33 N.W.2d 791, 322 Mich. 275, 1948 Mich. LEXIS 394
CourtMichigan Supreme Court
DecidedSeptember 8, 1948
DocketDocket No. 46, Calendar No. 44,027.
StatusPublished
Cited by8 cases

This text of 33 N.W.2d 791 (Farr v. Whitefield) is published on Counsel Stack Legal Research, covering Michigan Supreme Court primary law. Counsel Stack provides free access to over 12 million legal documents including statutes, case law, regulations, and constitutions.

Bluebook
Farr v. Whitefield, 33 N.W.2d 791, 322 Mich. 275, 1948 Mich. LEXIS 394 (Mich. 1948).

Opinion

North, J.

On this appeal the controlling issue presented is without precedent in this jurisdiction. It is sufficiently accurate to state it as follows: In a case wherein by the terms of a will a minor is made a beneficiary but it is provided in the will “should any person or persons named in this will make any effort to invalidate or alter this will and testament, or any part thereof, or procure, or attempt to procure any others to do so, then it is my will and desire and I hereby direct that all provisions herein made for such person or persons be hereby revoked and declared null and void and of no force or effect whatever and by order of the probate court the guardian of the minor unsuccessfully contests the validity of the will, does the minor thereby forfeit his right to take under the will? The trial court in effect held that the minor, defendant herein, who became of age prior to the filing of this bill of complaint, did not forfeit his beneficial interest in consequence of the will contest during his minority. From the decree dismissing her bill of complaint and ordering that the estate be closed in accordance with the terms of the will, plaintiff has appealed.

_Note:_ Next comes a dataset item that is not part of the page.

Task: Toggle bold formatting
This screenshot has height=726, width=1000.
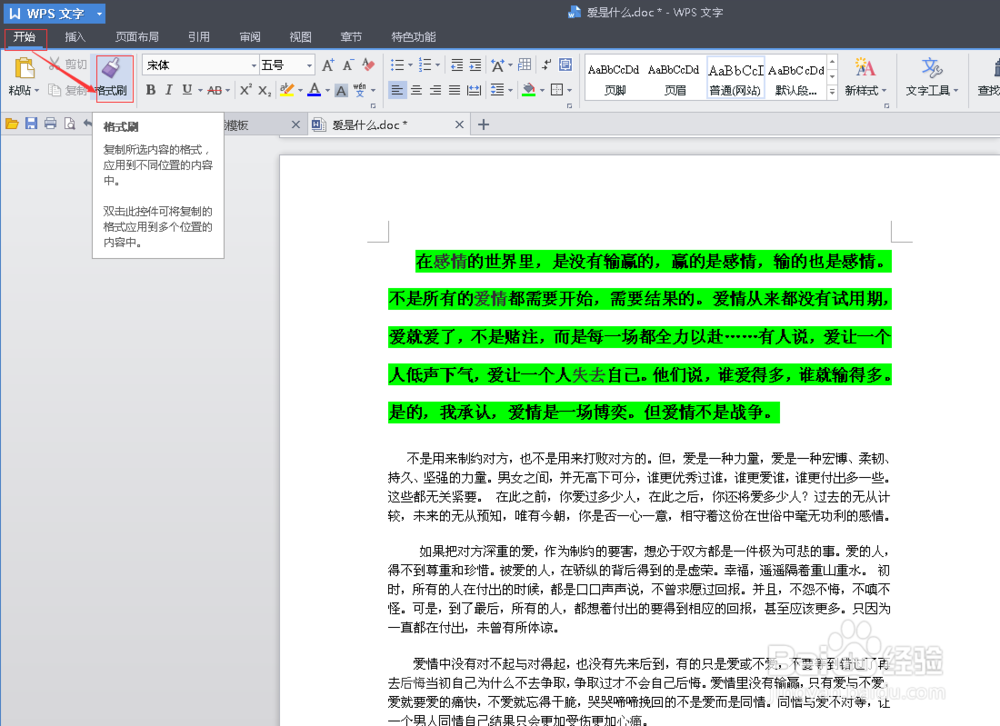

This litigation arose out of the will of Alma Whitefield, deceased, who left a substantial estate. She bequeathed certain of her personal property to her sister-in-law, Minnie B. Farr, who, both in her own right and as executrix of the estate, brought the instant suit. The balance of the personal property of deceased was bequeathed to her son, Norman Whitefield. As to her real property, deceased gave to her son a life estate, and subject to such life estate, the fee therein to Minnie B. Farr, who was named *278 in the will as executrix. Immediately after the death of testatrix, Minnie B. Farr petitioned for pro-hate of the will. Thereupon defendant’s father, Enoch R. Whitefield, who was the divorced husband of testatrix, was appointed by the probate court guardian ad litem for the minor son Norman. The probate court also appointed the Bankers Trust-Company of Detroit, as general guardian of Norman Whitefield. Enoch R. Whitefield, in his own behalf and as guardian ad litem of the minor Norman, filed notice of contest and objections to the admission of the will to probate. Thereupon the general guardian of the minor, on its petition, was authorized by the probate court to engage counsel to represent it and the minor in determining “whether or not said minor should join in the contest of the said will, and to otherwise represent the said minor in said estate.” The authority to obtain such counsel was granted by an order of the probate court, and such counsel was retained. Thereafter Enoch" R. Whitefield petitioned the probate court that a citation be issued to the general guardian, “and this court by direction compel it to * * * contest the alleged will.” The citation was issued and in accordance therewith the general guardian appeared, a hearing was had at which testimony was taken, and thereupon the following order was entered in the probate court:

“It is ordered that Bankers Trust Company, guardian, be and it is hereby directed to file a notice of contest of and objections to the probate of the alleged last will and testament of Alma Whitefield, deceased, a petition for the allowance of which is now pending in this court, and that said guardian employ and retain counsel for this purpose.”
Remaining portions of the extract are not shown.